Students from Mamallapuram, an ancient coastal town in southeastern India, welcome Chinese President Xi Jinping on Friday. Photo: Cao Siqi/GT
At the invitation of Prime Minister Narendra Modi, Chinese President Xi Jinping began his visit in India on Friday for his second informal meeting with Modi in the southern Indian city of Chennai. This is one of this year's most anticipated summits.
In April 2018, the first informal summit between Xi and Modi in Wuhan pulled bilateral relations back on track from the shadow of the Doklam standoff. Exchanges and cooperation in various fields have been comprehensively promoted. This time, the meeting in Chennai will set the tone and direction for the next stage of China-India ties while providing stability and positive energy for the current world full of uncertainties.
Public opinions from China and India have been very positive toward the second Xi-Modi informal summit, yet a few Western media are focusing on differences between the two. This is not unexpected. Some people in the West have been constantly driving a wedge between Beijing and New Delhi, hoping to see frictions or even clashes break out.
People with even a slight political sense know why the US and the West do not want China and India to be close to each other, and why they hope to see a fight between the Chinese dragon and Indian elephant, because the two emerging powers could consume their energies while the West gains strategic benefits. Although some Indian media tend to make impulsive statements from time to time, Indian policymakers have maintained strategic rationality and geopolitical sense. Both countries have gradually formed an increasingly stronger ability to control their problems.
China-India relations are complicated given their border disputes, historical grudges and respective concerns on geopolitics. Any of these differences could lead to fiercer conflicts stimulated by nationalist sentiments and the intervention of foreign forces, which would disturb the bilateral relationship.
In the past decade, overall peace and rapid development have prevailed between the two amid differences and frictions.

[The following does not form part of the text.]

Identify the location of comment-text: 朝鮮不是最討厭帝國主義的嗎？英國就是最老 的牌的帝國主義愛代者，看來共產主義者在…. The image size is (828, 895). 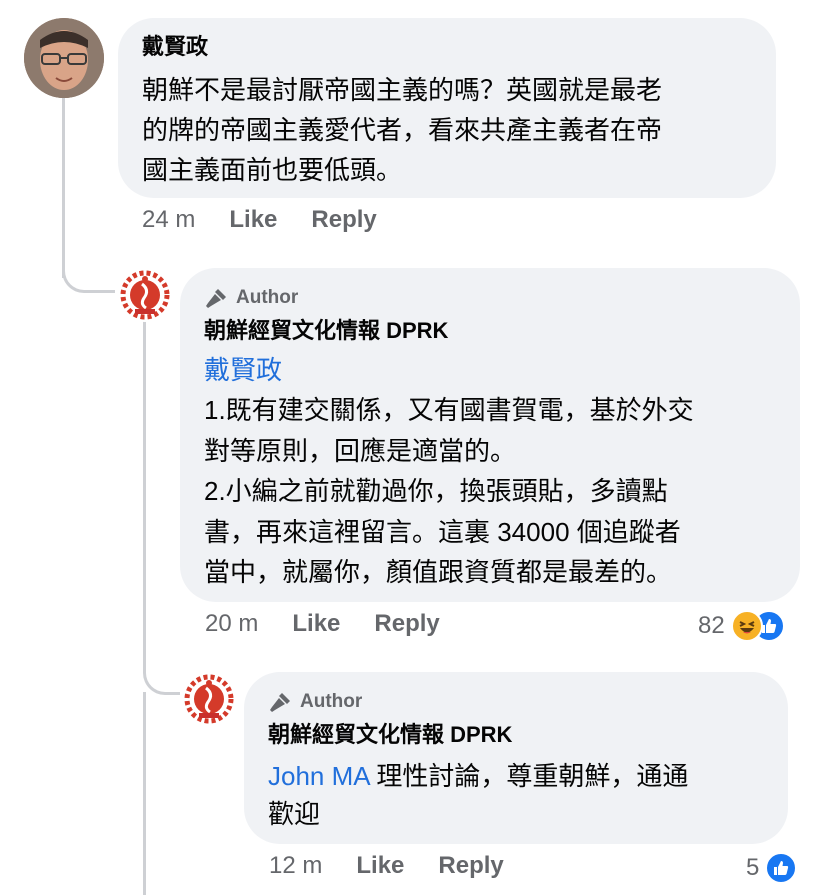
(402, 130).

That's because the leaders of both countries have a clear understanding over the key issue - friendly cooperation is in line with China and India's fundamental strategic interests.
Chinese society is full of goodwill to India and hopes to see India achieve peaceful development. They should expand their friendly collaboration. The two countries are adjacent to each other. Both sides should turn this into a driving force of their own development, rather than using it for conflicts. We believe, guided by leaders from the two sides, ties between China and India would become a significant factor in defining international relations in the future.